Look at the State of This Place
This is not a good user experience...
...And it's all over the web.
Why is it Even Like this?
It's not surprising that most solutions are identical - who would want to read through and interpret such a text when they could just copy a "best practice" example and call it a job well done?
Finally, departments in companies often have competing goals that affect the choice of implementation. The revenues department may want to maximise advertisement revenue, so will want a solution that nudges the user to accept targetted ads from the first page-load, even at the expense of the overall user experience.
What each of these explanations have in common however is that they are focussed on making the company's life easier. To create a solution that makes the user's life easier, we need to understand what types of cookies exist, and what sort of consent is required.
The Four Cookie Types
We can categorise cookies in many different ways - duration, origin, function, etc. For our objective, we will split cookies up into four types by purpose.

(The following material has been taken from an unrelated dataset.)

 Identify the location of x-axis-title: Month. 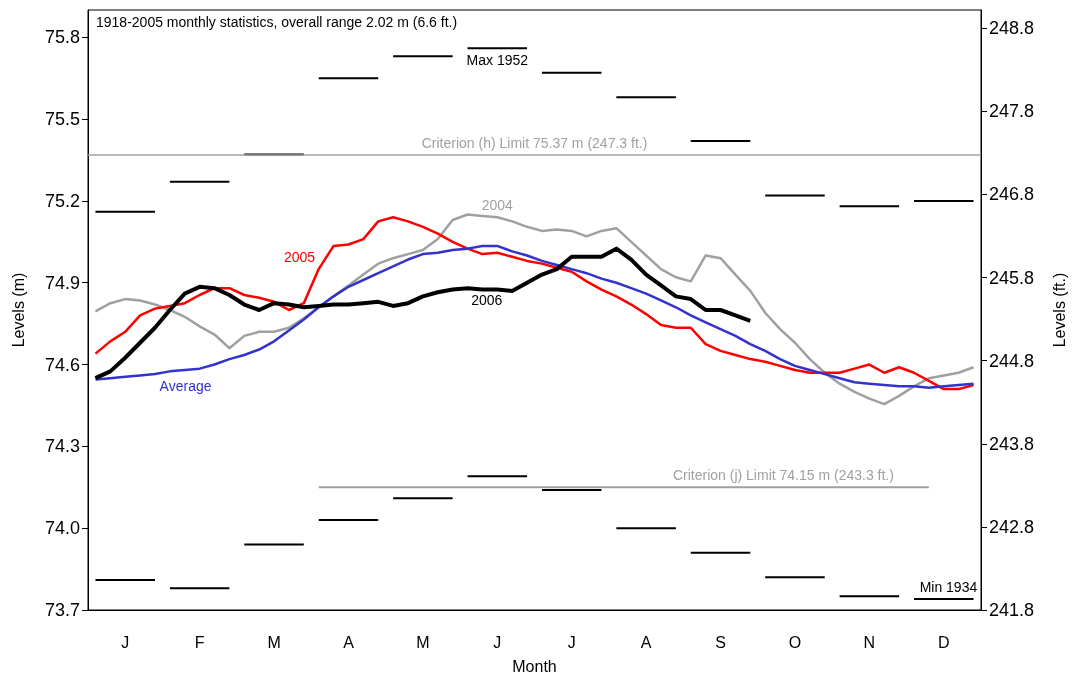
(534, 666).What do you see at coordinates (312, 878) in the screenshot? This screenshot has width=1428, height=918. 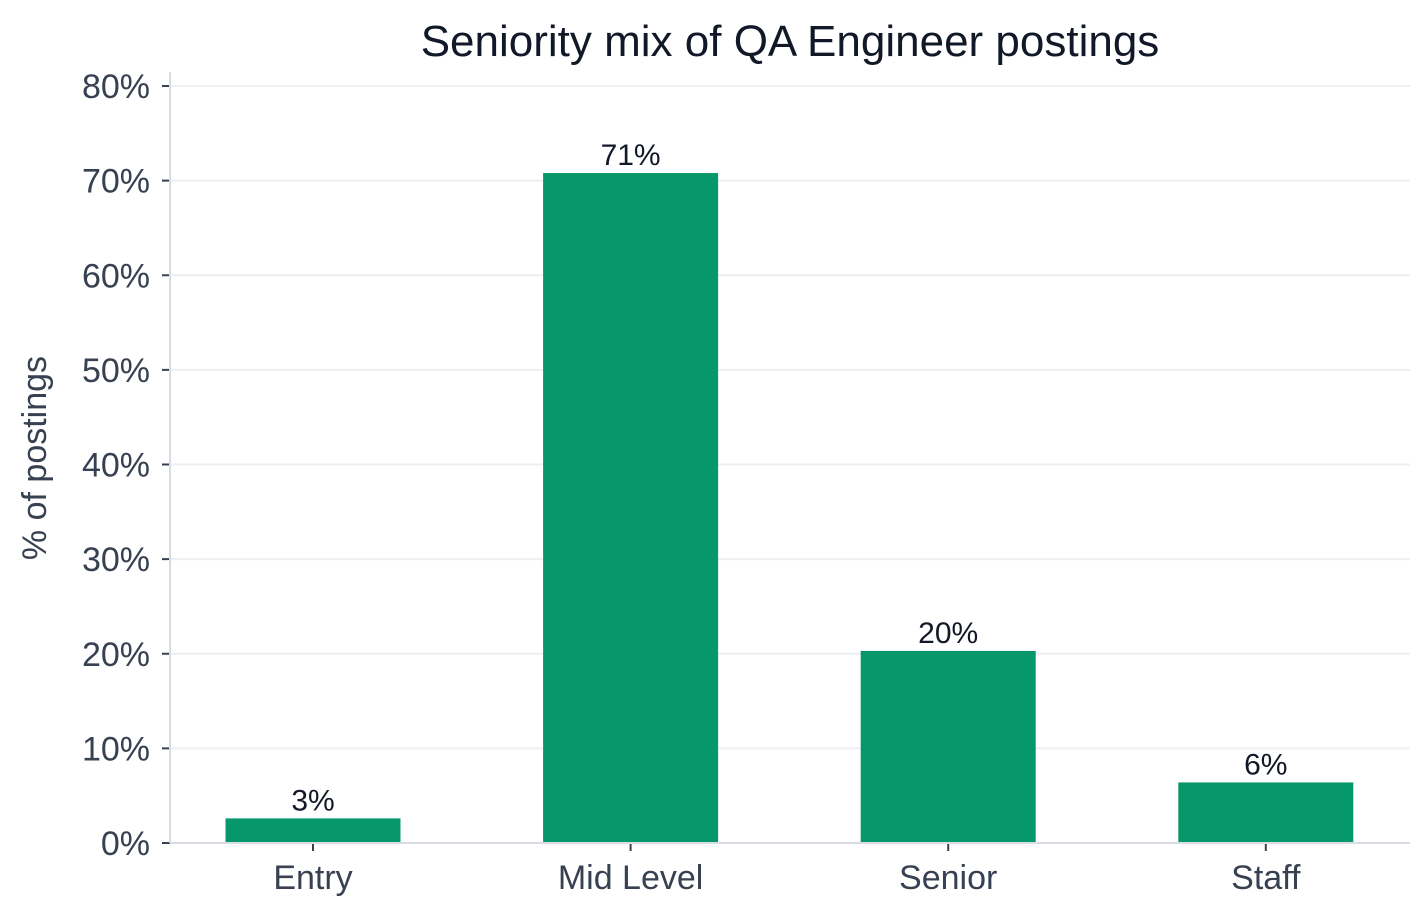 I see `x-tick-label: Entry` at bounding box center [312, 878].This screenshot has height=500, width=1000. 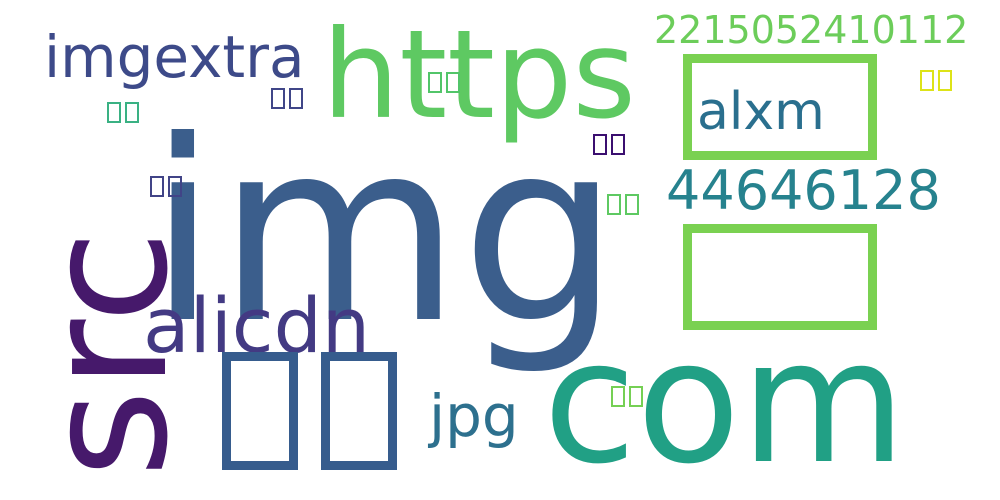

Strictly Necessary Cookies
Cookies which are necessary in order for users to use the website. This includes features like user authentication and shopping carts. Normally, these features will be implemented using first-party session cookies.
Cookies for remembering user settings between sessions. For example: language and regional preferences or information for automatic login.
Analytics cookies used to harvest information about how users use a website - Which pages have they visited? Where did they click? Is this visitor unique?
Cookies which track the websites a user has visited in order to deliver targeted advertising.
Consent is not required for Strictly Necessary Cookies or Statistics Cookies, but the existence and purpose of the cookies should be explained to the user. For all other cookie types, consent is required.
For Preference Cookies, I think we have a few options: requesting consent at time of use, requesting consent at login/signup, not saving preferences for non-logged in users.
Not saving preferences for non-logged in users is pretty straight forward, and we can use techniques from the "old" web (query string params, anyone?) to persist across pages, but not across visits.
Requesting consent at login is also pretty straight-forward and trivial to envision. We could employ the same check-box and link in label solution for requesting consent at time of use, or we could take today's modal popup and cram that into the sign-up/account setup page.
The real problem (and the real reason for the ePrivacy Directive) is Marketing Cookies. This is why you're getting the big modal popup - so that the website can make more money from adverts that are targetted specifically at you.
Yes, I know, your colleagues in ad revenues will be upset that they don't pay as well as targeted ads. But do you what pays even better? Actual brand deals. They require no cookies, no tracking, no targetting, and will earn you more! This is what youu say when the ad revenues department complains.
We've solved this now, I guess? Well, we've solved part of it. I think. It sure sounds nice - visit a website, only consent to what you want to, when you need to by checking a few boxes or at signup. Turn on targetted ads if you like, or get adverts for your local area restaurant if you don't. So what's missing?
We've only really solved the user experience. We haven't solved the other problem I mentioned at the start of this article: privacy policies and terms and conditions so long that you couldn't possibly read and understand it all before consenting. And if you haven't read the terms and conditions, can you actually give consent? In common law countries the standard isn't even consent, but informed consent. So the answer is no.
Until companies write their cookie policies in such a way that you don't have to be a lawyer on a four week holiday just to understand them, the UX part is the only part developers and UX specialists can solve. Let's not rely on store-bought cookie-cutter solutions, but bake something better; something more elegant, less obtrusive, and delivers a world class user experience.
Top comments (1)
Great article and as an internet user I really appreciate that you're trying to put the user's needs into the equation somewhere.
Personally, I like the cheap cookie-cutter solutions because with one or two right clicks I can block the annoying consent popups and that silly tinted overlay. That is usually enough to view whatever page I'm trying to see and if it doesn't work I simply write the site off and never return to it.
In my opinion, I shouldn't have to click anything to decline unnecessary cookies. Places that insist on wasting my time with unnecessary things don't deserve my time or clicks. If some ad team doesn't understand that, well, then that is a good example of why the ad-based revenue model is outdated and should be pushed to the grave as quickly as possible.